This book deals with the syntax of the Italian verb fare (‘to do, to make’) in a functionalist perspective. Nunzio la Fauci and Ignazio Mirto (L&M) develop a syntactic analysis of fare within the framework of relational grammar. The book consists of four chapters characterized by humorous titles that refer to the history of Adam and Eve. While Chs. 1–3 address the fare issue in depth, Ch. 4 proves very tentative.

In Ch. 1, L&M first provide a short introduction to relational grammar. Causative fare is then examined, and the conclusion is drawn that its role in a sentence is to increase the number of grammatical functions that a predicate may license. Causative fare licenses an additional argument of the verb, but fare can never initiate a new syntactic configuration. Rather, it needs to be added during the derivation. The second part of Ch. 1 addresses the peculiar use of fare in reflexive causative constructions, such as farsi notare (‘to draw attention to oneself’).

Ch. 2 is dedicated to another fare-construction, the predicative one. In addition to its causative meaning, fare also has a predicative use and can be used in predicative constructions in combination with a noun, like in Adamo fa una carezza ad Eva (‘Adam caresses Eve’, lit. ‘Adam makes a caress to Eve’). This use of fare is called by L&M ‘support-fare’. Support-fare and causative fare show functional complementarity. In this chapter, the substantial differences between predicative noun constructions with fare and plain verb constructions are elaborated.

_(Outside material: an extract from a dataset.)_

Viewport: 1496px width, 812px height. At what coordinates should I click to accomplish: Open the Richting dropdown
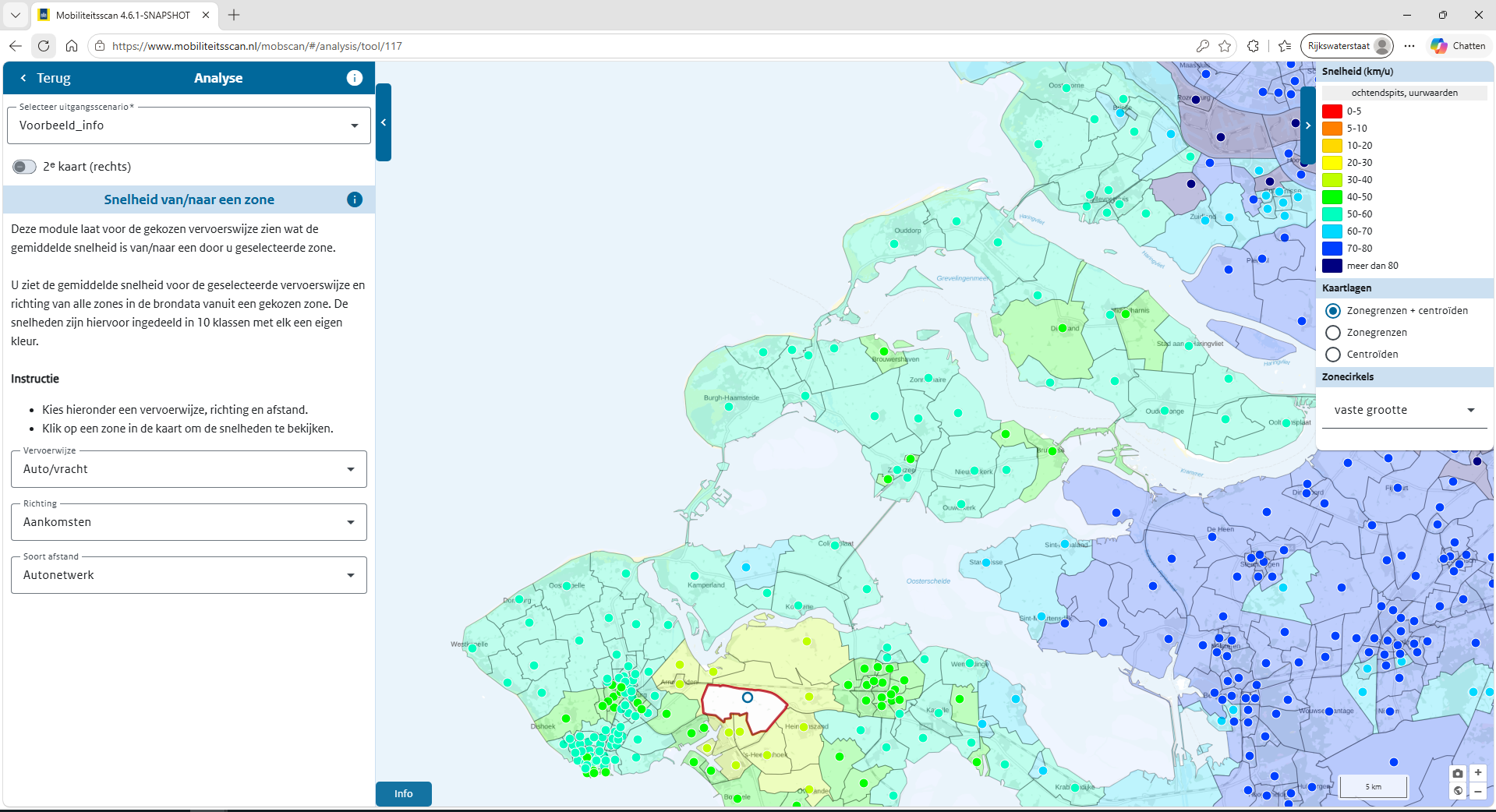[x=189, y=522]
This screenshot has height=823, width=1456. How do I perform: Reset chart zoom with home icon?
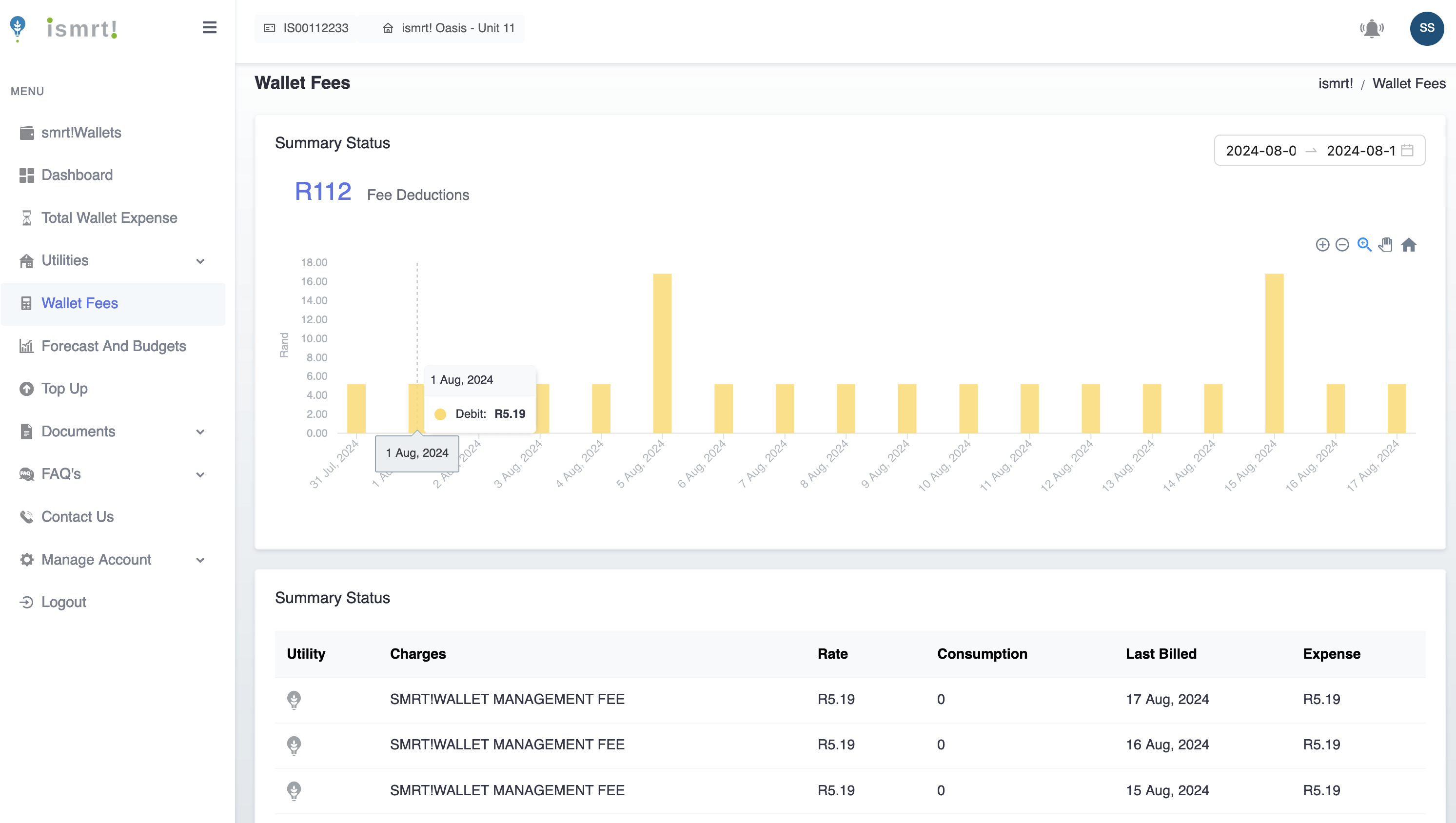[1409, 245]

In Ch. 3, the use of fare with nouns denoting professions is examined. First, L&M reject Lorenzo Renzi and Laura Vanelli’s (‘È un ingegnere/è ingegnere (e anche fa l’ingegnere)’, Lingua nostra 36.81–82, 1975) hypothesis according to which a construction like fare l’ingegnere (‘be an engineer’) may be analyzed as bearing an underlying meaning, roughly translatable as ‘do what an engineer does’. According to L&M, this explanation is flawed by clear functional indeterminacy and is therefore inadequate. As an alternative explanation, they propose that this use of fare offers a suppletive mechanism of word formation, due to the fact that verbs such as ‘ingegnerare’ and ‘giornalistare’ (lit. ‘to engineer’, ‘to journalist’) are absent in Italian. One can observe, however, that these forms are also absent in other languages, and one does not necessarily want to assume that ‘is a journalist’ is a suppletive word formation rule to ‘to journalist’ or ‘journalize’ and the like.

The fourth and last chapter concerns the use of fare + noun with the meaning ‘to play, to represent’ + noun. According to L&M, fare is a very flexible verb, and this is what allows for its use in such constructions. An epilogue summarizes the central idea of the book: fare is a flexible verb, almost like an auxiliary.